Nous nous consacrons donc pleinement à faire vivre cette campagne, tout en continuant à rencontrer des partenaires futurs : nous avons tout dernièrement échangé sur un projet de convention avec Solidarité Bouchons 35, l’association qui récupère les bouchons sur le territoire et qui finance des actions visant à plus d’inclusion. Ainsi, pour chaque kilogramme de bouchons recyclés, nous reverserons un don à solidarité bouchons 35 ! Cela nous permet de rester en cohérence avec nos valeurs en ne créant pas de concurrence avec les acteurs solidaires du territoire.
Quels sont les défis principaux que vous rencontrez aujourd’hui ?
Aujourd’hui, notre principal défi est de faire de notre activité un moyen d’en vivre.
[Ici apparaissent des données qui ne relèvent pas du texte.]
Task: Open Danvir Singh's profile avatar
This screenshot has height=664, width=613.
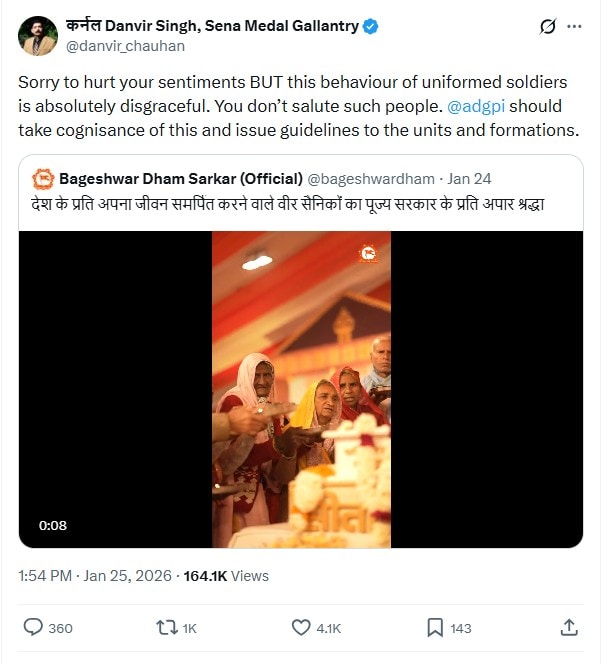Action: click(x=38, y=35)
Une telle activité nécessite de s’y consacrer pleinement, et nous avons chacun une vie familiale et personnelle à côté ! Notre défi numéro un est donc financier, et c’est pourquoi nous avons choisi de démarrer sans local aujourd’hui, afin de limiter les charges au minimum.
Heureusement, des partenaires tels que le Grand Huit nous permettent d’offrir un lieu pour proposer nos ateliers de sensibilisation au public. C’est une grande chance pour nous, d’autant plus que nous partageons de nombreuses valeurs.
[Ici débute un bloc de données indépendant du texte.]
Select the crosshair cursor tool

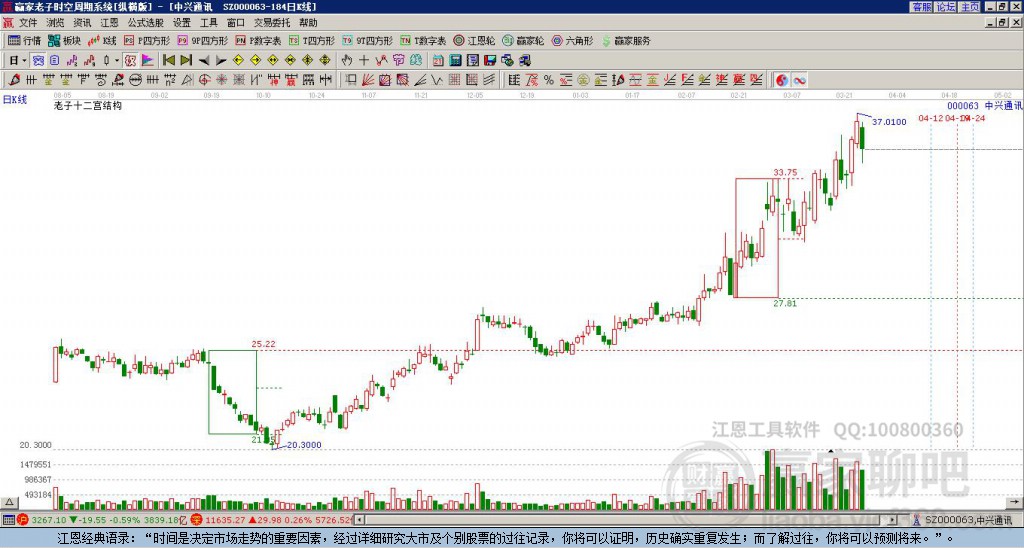[x=364, y=61]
Comment imaginez-vous LIPS dans cinq ans, et qu’est-ce qui vous inspire ou vous donne de l’énergie pour avancer dans cette direction ?
On imagine avoir réussi la transformation de LIPS en société coopérative de production (SCOP) spécialisée dans le recyclage du plastique non valorisé. On aura sourcé les plastiques destinés à l’incinération et on imagine réussir à les récupérer pour les remettre en circulation. Broyés puis pressés à l’aide de grandes plaques chauffantes, ces plastiques renaîtront en mobilier, décorations ou plaques de signalétique. On imagine que l’équipe de LIPS se sera agrandie et aura accueilli des compétences nouvelles dans le domaine du recyclage plastique.
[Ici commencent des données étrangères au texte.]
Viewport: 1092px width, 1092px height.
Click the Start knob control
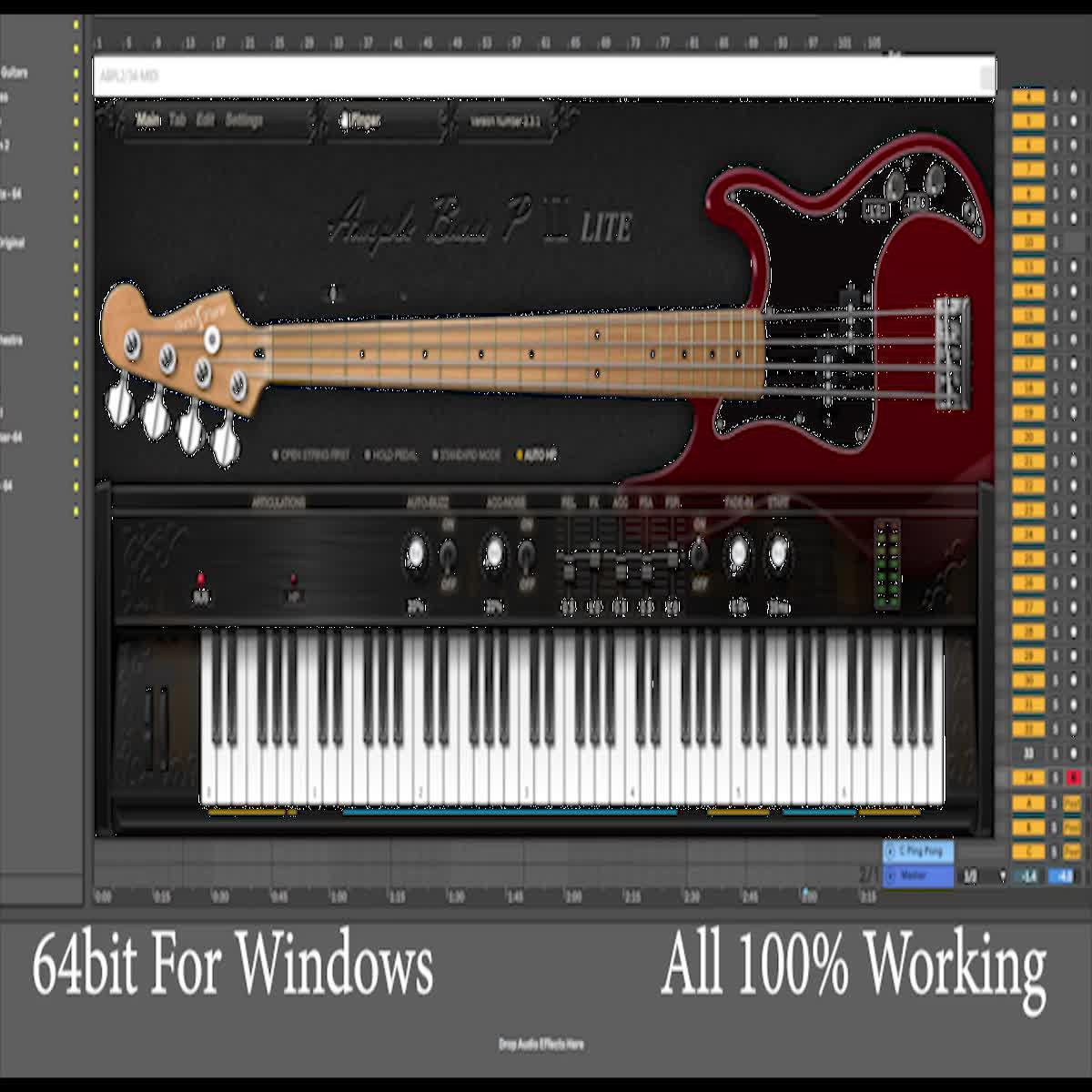coord(777,549)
LIPS sera dans son atelier avec sa belle enseigne en plastique recyclé. Ce local reflétera les deux activités de Life In PlastiqueS : un espace de sensibilisation, chaleureux et accueillant, et une partie production qui permettra de recycler de grands volumes de plastiques autrement destinés à l’incinération.
Nos rencontres avec différents partenaires et différents acteurs existants dans le domaine nous inspirent et nous motivent dans ce sens. Notre goût pour la créativité et l’innovation, notre curiosité, est un moteur pour y arriver.
Forts d’un collectif engagé, soudé et motivé, nous serons fiers de contribuer à la réduction de l’impact du plastique sur l’environnement et dans nos vies.